APT reports

Lessons learned from Flame, three years later

Three years ago, on May 28th 2012, we announced the discovery of a malware known as Flame. At the same time we published our FAQ, CrySyS Lab posted their thorough analysis of sKyWIper. A few days earlier, Maher CERT published IOCs for Flamer. In short, Flame, sKyWIper and Flamer are different names for the same threat, which took the world by surprise as the first major discovery after Stuxnet and Duqu.
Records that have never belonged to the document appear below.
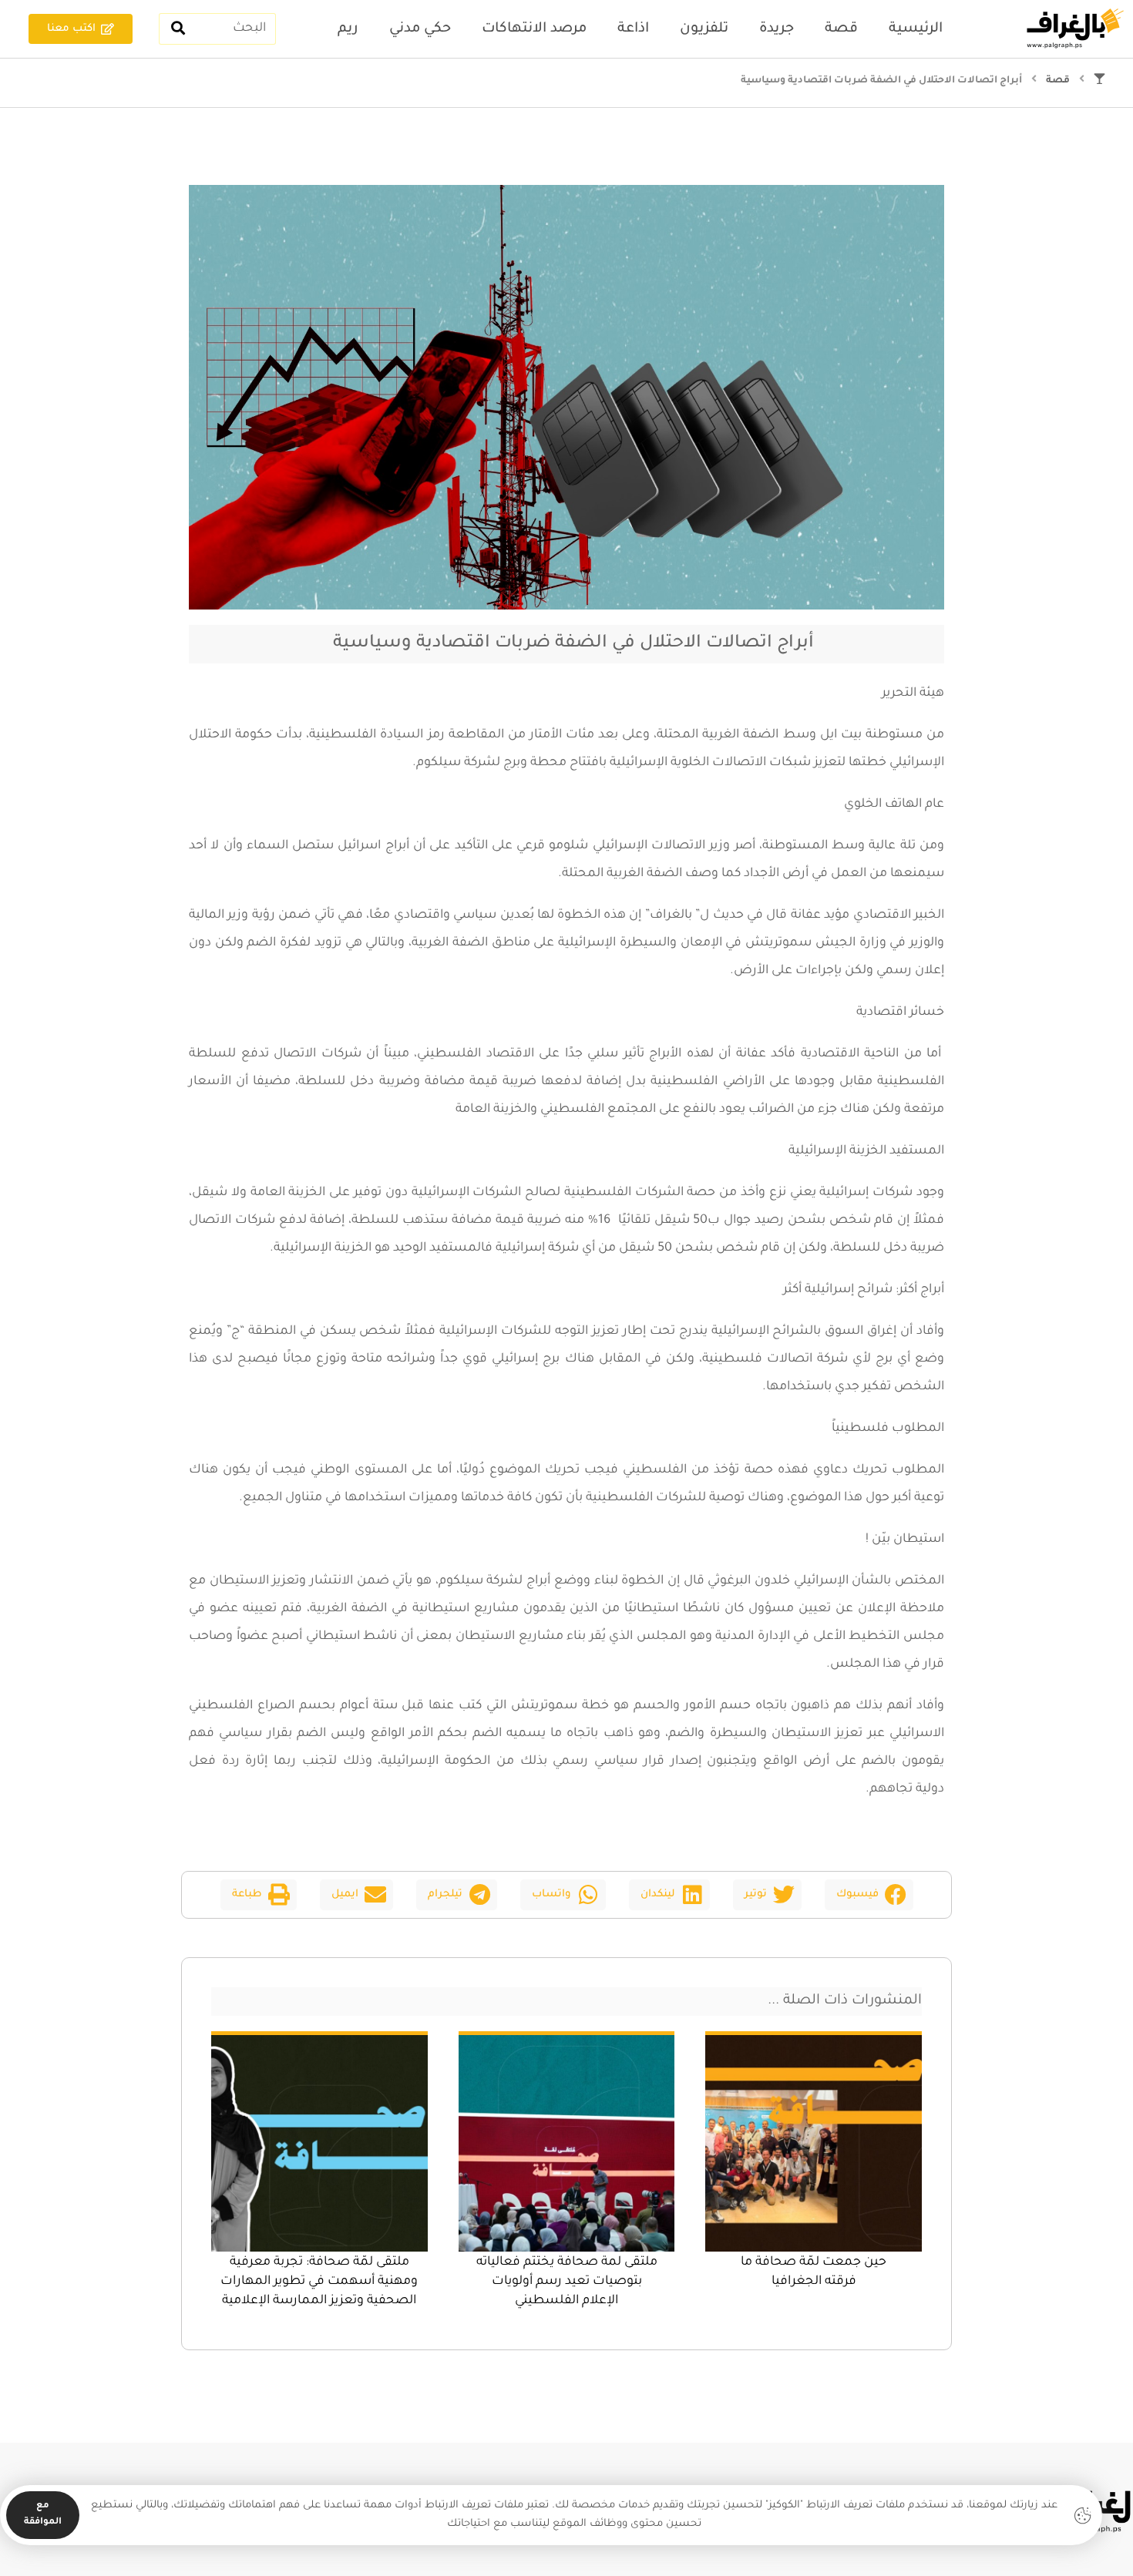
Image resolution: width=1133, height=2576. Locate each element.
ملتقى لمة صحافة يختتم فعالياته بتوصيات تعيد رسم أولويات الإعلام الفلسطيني (566, 2281)
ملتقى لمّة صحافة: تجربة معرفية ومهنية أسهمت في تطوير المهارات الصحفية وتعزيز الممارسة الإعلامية (319, 2281)
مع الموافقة (43, 2514)
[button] (869, 1894)
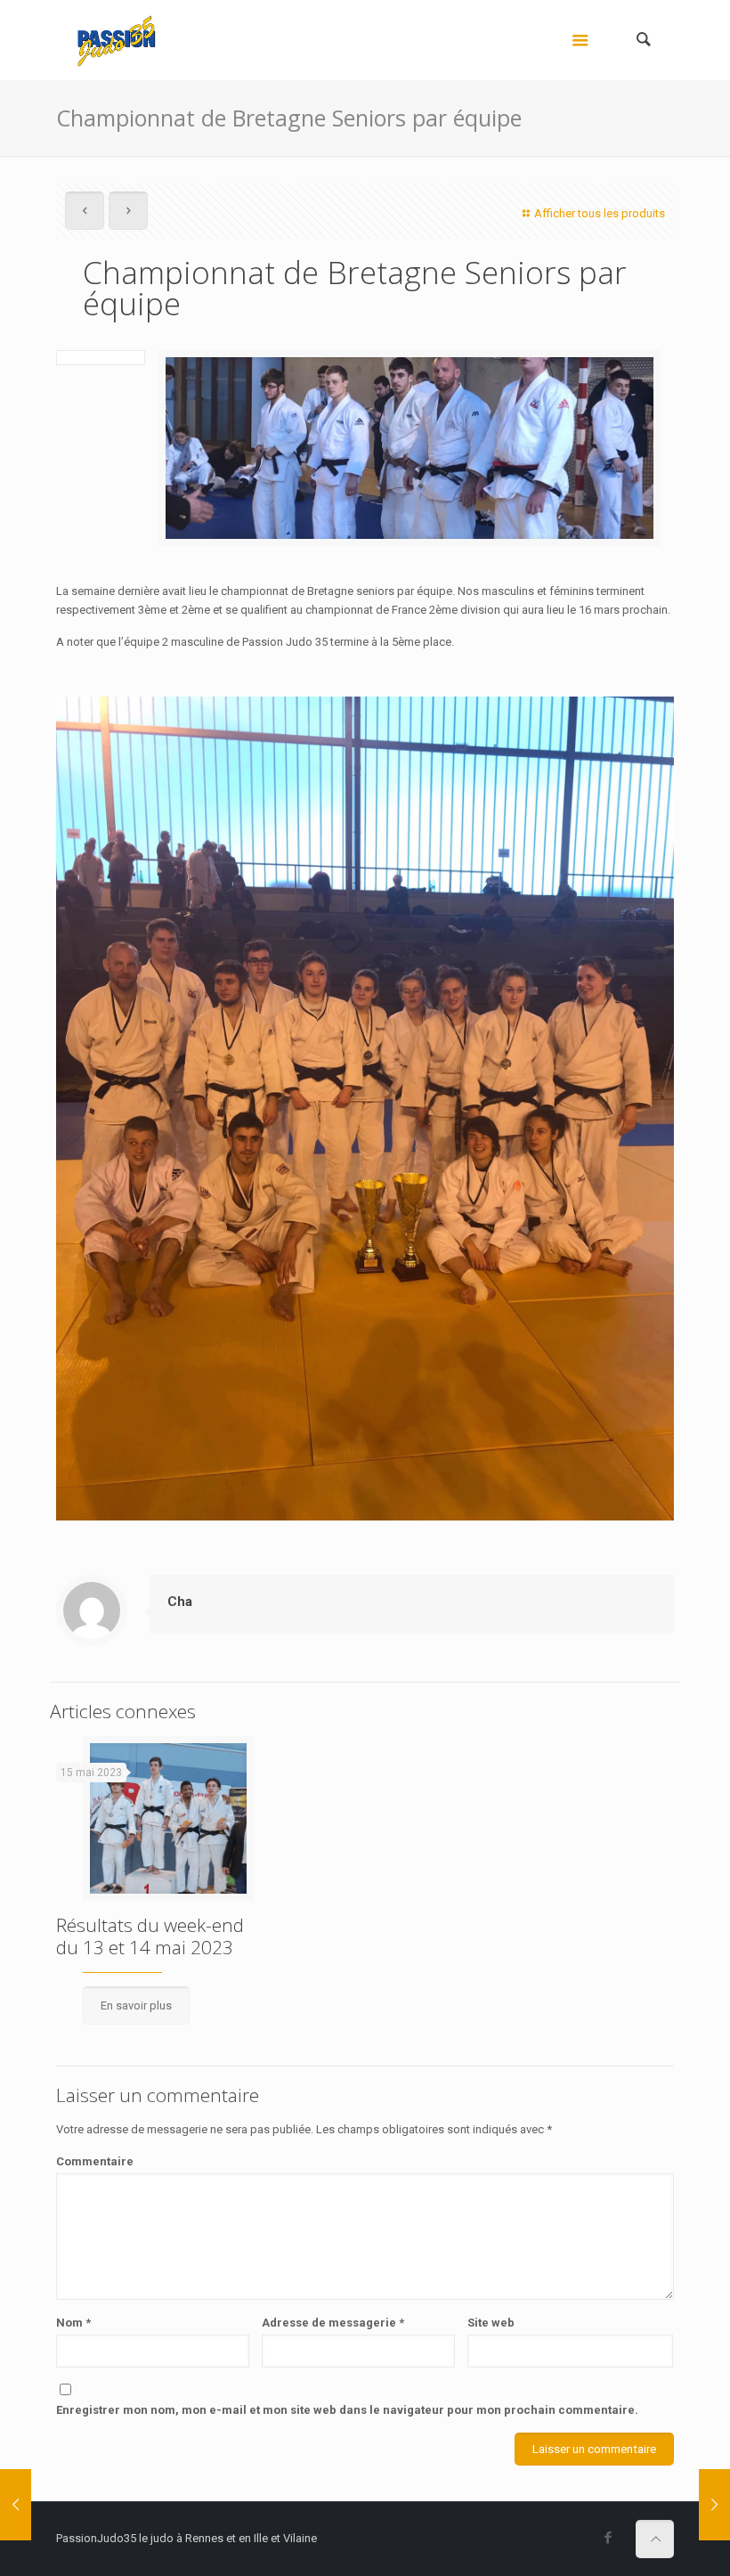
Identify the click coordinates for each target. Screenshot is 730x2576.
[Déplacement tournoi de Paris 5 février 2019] (714, 2504)
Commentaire (95, 2161)
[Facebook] (608, 2538)
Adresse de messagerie (333, 2322)
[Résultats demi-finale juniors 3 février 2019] (15, 2504)
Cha (179, 1602)
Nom (73, 2322)
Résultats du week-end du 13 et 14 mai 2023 (150, 1936)
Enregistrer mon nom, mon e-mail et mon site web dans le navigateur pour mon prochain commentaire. (347, 2410)
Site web (491, 2322)
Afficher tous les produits (599, 213)
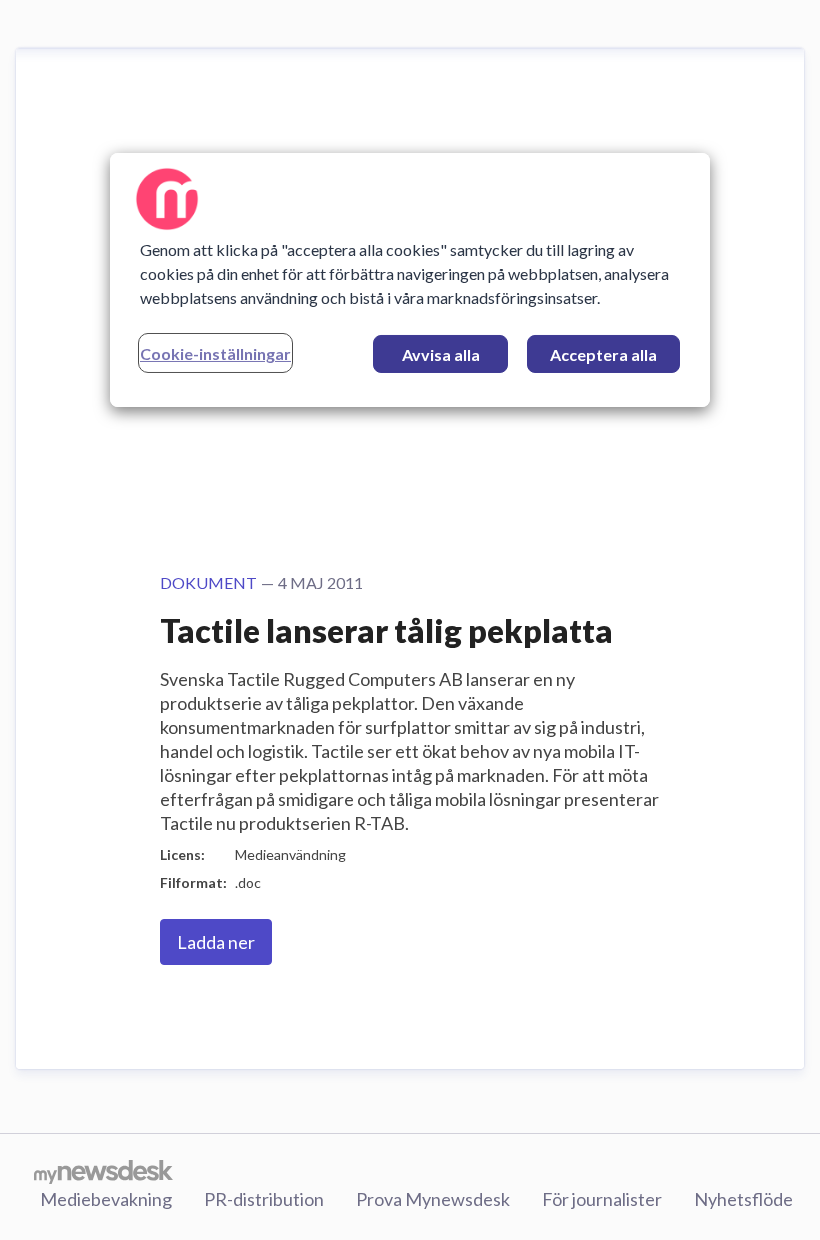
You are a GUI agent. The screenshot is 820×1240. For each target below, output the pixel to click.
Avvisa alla (441, 354)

Since the discovery of Flame, we reported on many other advanced malware platforms, including Regin and Equation, yet Flame remains special in terms of being one of the most complex, surprising and innovative malware campaigns we have ever seen.

Looking back at the discovery of Flame, here are some lessons we learned.

  1. High-end, government-grade malware can be big. A fully deployed set of Flame modules took about 20 megabytes, which was a lot. Previously, sophisticated malware would range in the order of kilobytes or hundred of kilobytes; most people would discard a 6MB executable file as “uninteresting”. Not anymore.
  2. Jumping airgaps. Flame was one of the first malware to implement a mechanism to bypass airgaps through the use of USB sticks. When a USB stick was plugged into a Flame infected computer without connection to the Internet, the malware saved stolen information into a hidden file on the stick. This file was invisible to most file explorers and contained up to 16MB of stolen documents and other information from the victim’s machine. When such a stick was connected to a machine infected by Flame connected to the Internet, the hidden information was taken off the stick and sent to its C&Cs.
  3. Dozens of C&Cs. With Flame, we ended up counting almost 100 different command and control servers. For a targeted malware, this is both unusual and a very large number. The authors of Flame created different versions of the malware connecting to many C&Cs in order to limit the impact of a takedown.
  4. Capturing Bluetooth audio. One of the Flame modules attempted to identify Bluetooth devices in the vicinity of the compromised machine and use them to record audio from the room. This is a rare type of attack pioneered by Flame.
  5. The age of mass surveillance. We believe the main purpose of Flame was to facilitate mass surveillance. The malware was designed to automatically collect everything from infected machines, ranging from documents to screenshots, keystrokes and audio. The C&C servers of Flame did not include a provision for a manual operation of the malware; everything happened automatically.
  6. MD5 is dead. One of the most interesting features of Flame was the way it infected other computers in the local network. The attack involved the almost magical re-engineering of a certificate that could be used to sign Windows updates. The certificate relied on an MD5 signature, which the attackers managed to fake, indicating they had the ability to break arbitrary MD5 hashes.
  7. Subversion of trust in Windows updates. One of the most interesting modules in Flame performed what eventually described as a “God mode” exploit – subversion of Windows updates by hijacking Windows update requests. For years, we told people to update Windows, as well as any other third party, as often as possible. Flame took advantage of the trust people have put into updates, effectively subverting it.
  8. The tip of the iceberg. After we discovered Flame, our generic detection started to trigger on other samples as well. By code similarity, we found two other malicious programs from the same group: Gauss and MiniFlame. This made us realize that there are many other undiscovered malware and it will probably take years to find them all.
  9. Everything’s connected. When we discovered Flame, most people asked – “is it related to Stuxnet?”. We’ve said, “no, there are no signs”. We were wrong. Weeks later, we found a Flame module that was also used by the 2009 version of Stuxnet for replication. Essentially, the 2009 Stuxnet was built to replicate using an exploit from Flame. This indicates the two were indeed connected. At the same time, Stuxnet was connected to Duqu and, as we found more recently, the Equation group, through their exploits originally used by the Fanny worm. Sometimes it takes longer to see all the connections, even if they are not obvious in the beginning.
  10. “Flame is lame”. When Kaspersky and CrySyS Lab published our analyses of Flame, some people discarded it as uninteresting. “A 20 megabytes malware can be l33t? Impossible!”. (The complaints died when the Microsoft Windows Updates attack and MD5 collision was found and patched). Mikko Hypponen from F-Secure has a wonderful blog on this topic: https://www.f-secure.com/weblog/archives/00002383.html

Finally, we’d like to end with a recording of a fantastic speech by privacy rights activist Chris Soghoian, titled “Lessons from the Bin Laden Raid and Cyberwar: Immunizations and Security Updates”.

lessons

https://archive.org/details/ChrisSoghoian-LessonsFromTheBinLadenRaidAndCyberwarImmunizations

His take on Flame begins at 5:00, however, we recommend you watch the entire clip. As Chris puts it in the clip: “no matter the short term intelligence advantage to hacking software updates, it isn’t worth it”. We concur and add, subverting security will always backfire.